What to do - Substitute "size" for "resolution" in the lines starting at the one that contains "pixels, height=900 pixels." and ending at the one that contains "mail-icon is located", and give those lines back with nothing else changed. Leave the pictures out.

Extracted information -
+--

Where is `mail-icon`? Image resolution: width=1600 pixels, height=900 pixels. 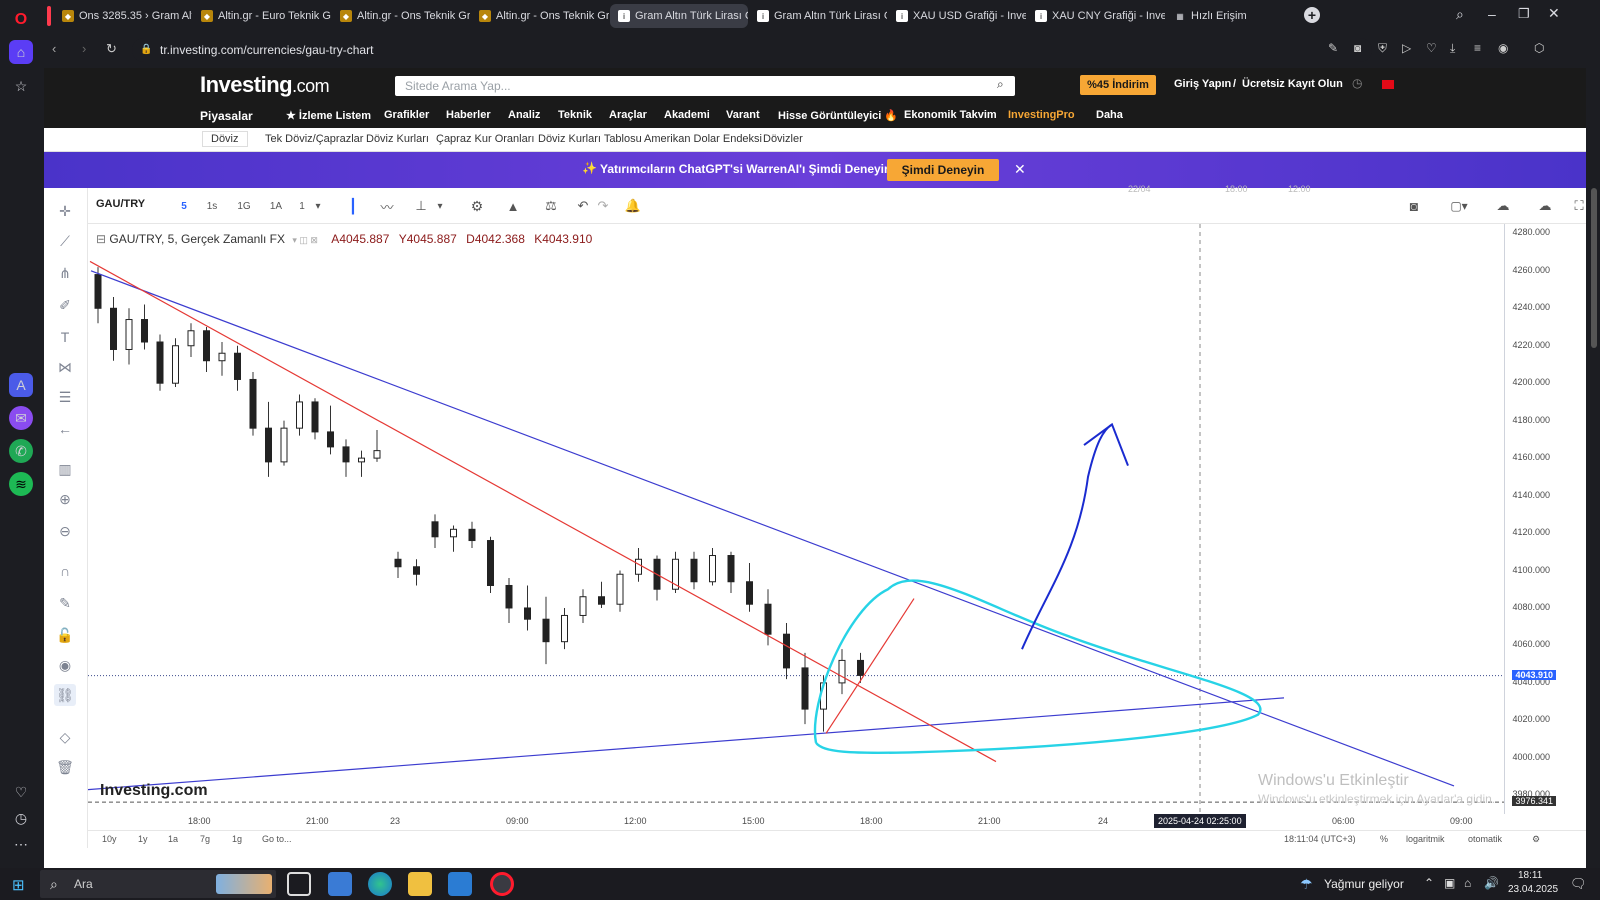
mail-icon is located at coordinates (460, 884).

+--

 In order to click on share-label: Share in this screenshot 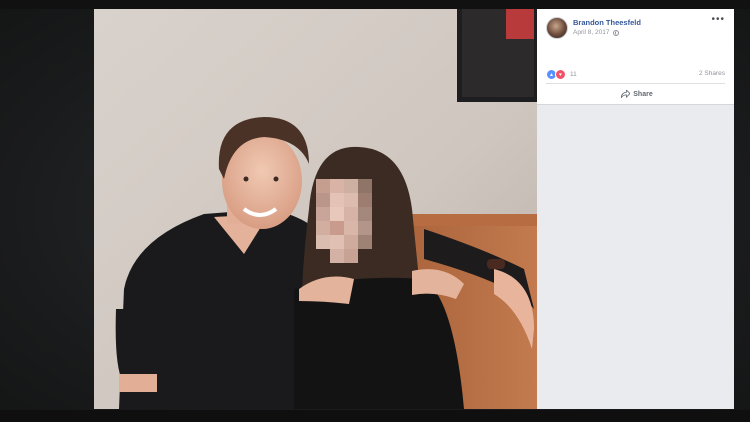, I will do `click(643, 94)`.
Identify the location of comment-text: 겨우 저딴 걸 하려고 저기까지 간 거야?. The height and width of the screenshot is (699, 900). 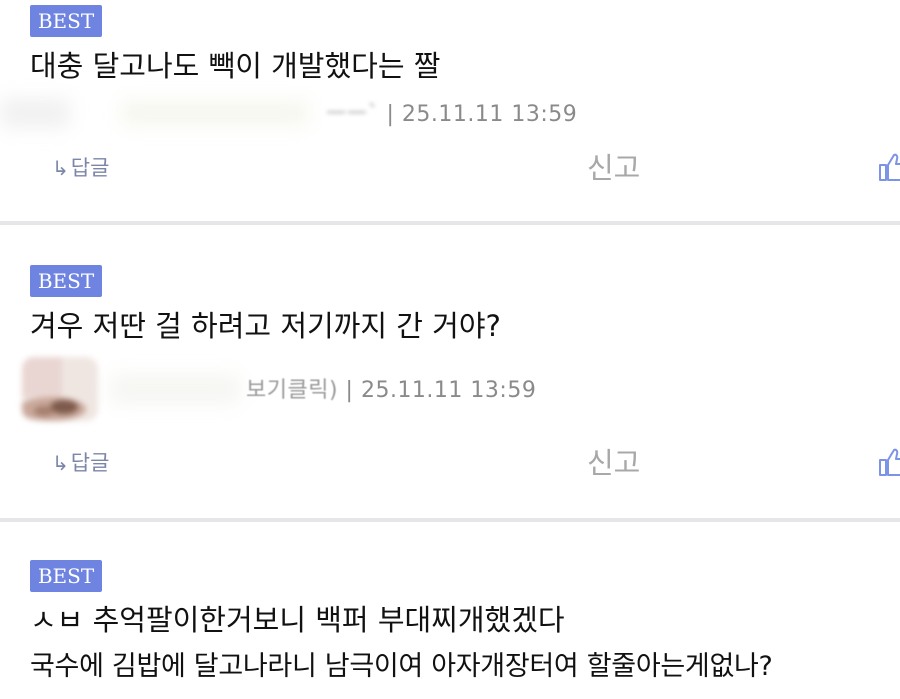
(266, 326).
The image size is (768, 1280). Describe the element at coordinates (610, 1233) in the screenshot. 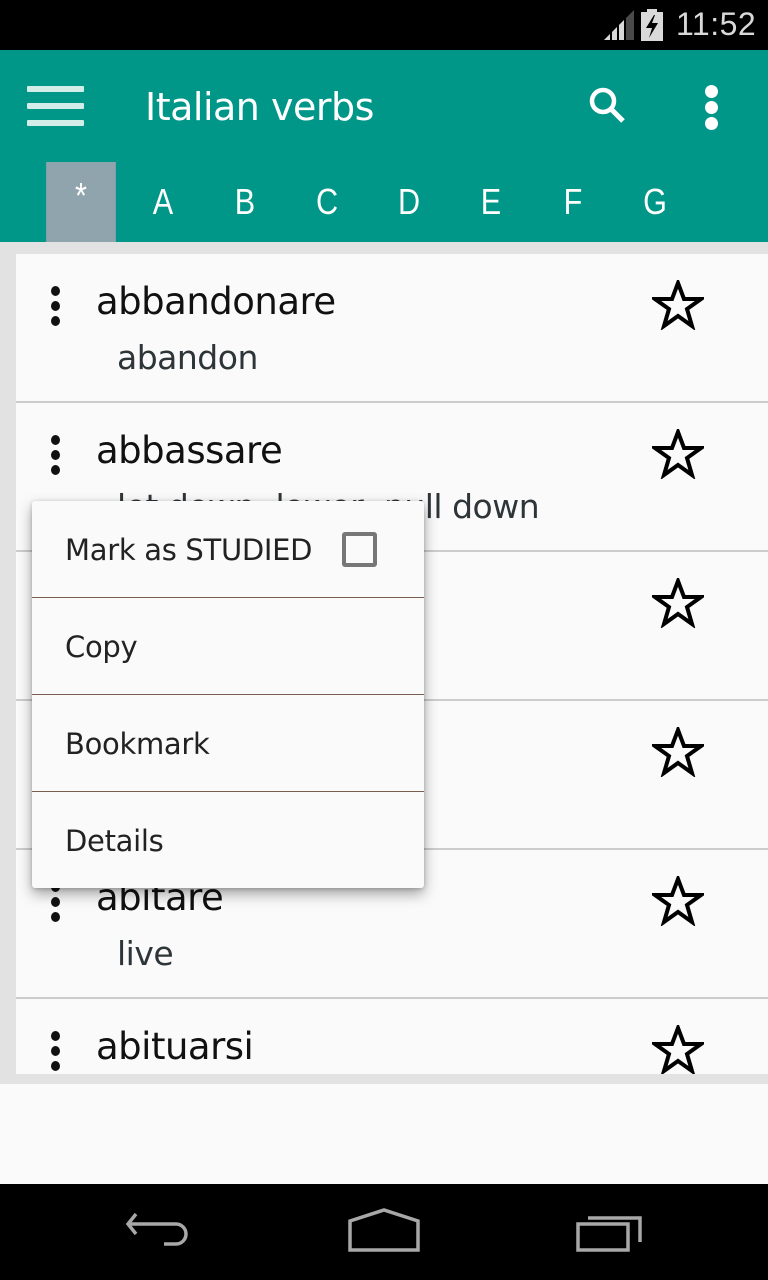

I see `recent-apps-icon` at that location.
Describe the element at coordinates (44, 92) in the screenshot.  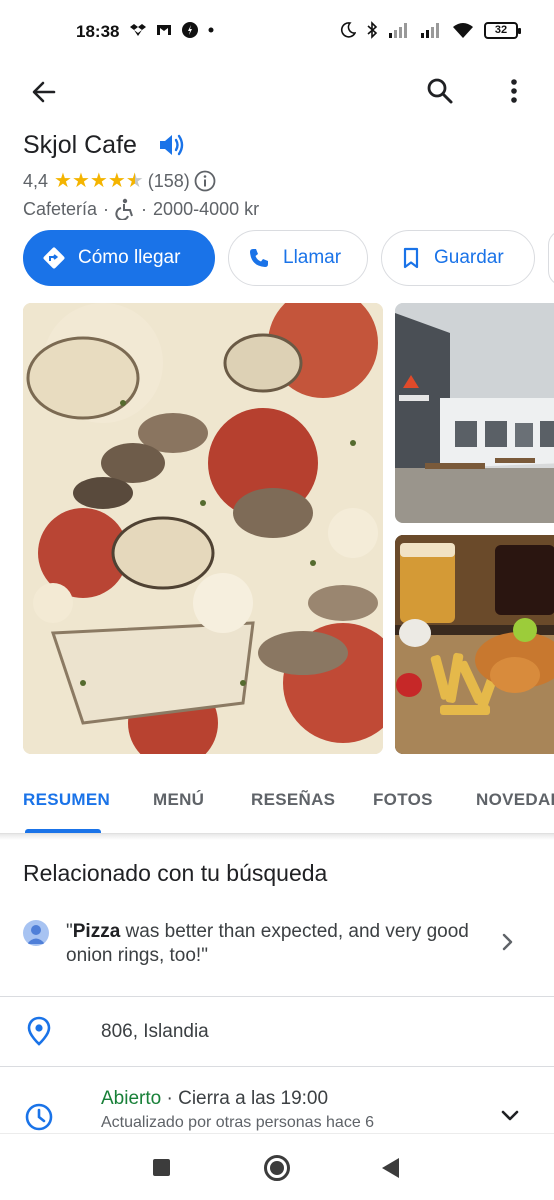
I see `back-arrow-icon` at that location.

+--

Task response -
Where is `mail-icon`? Image size: width=1600 pixels, height=900 pixels. 
mail-icon is located at coordinates (460, 884).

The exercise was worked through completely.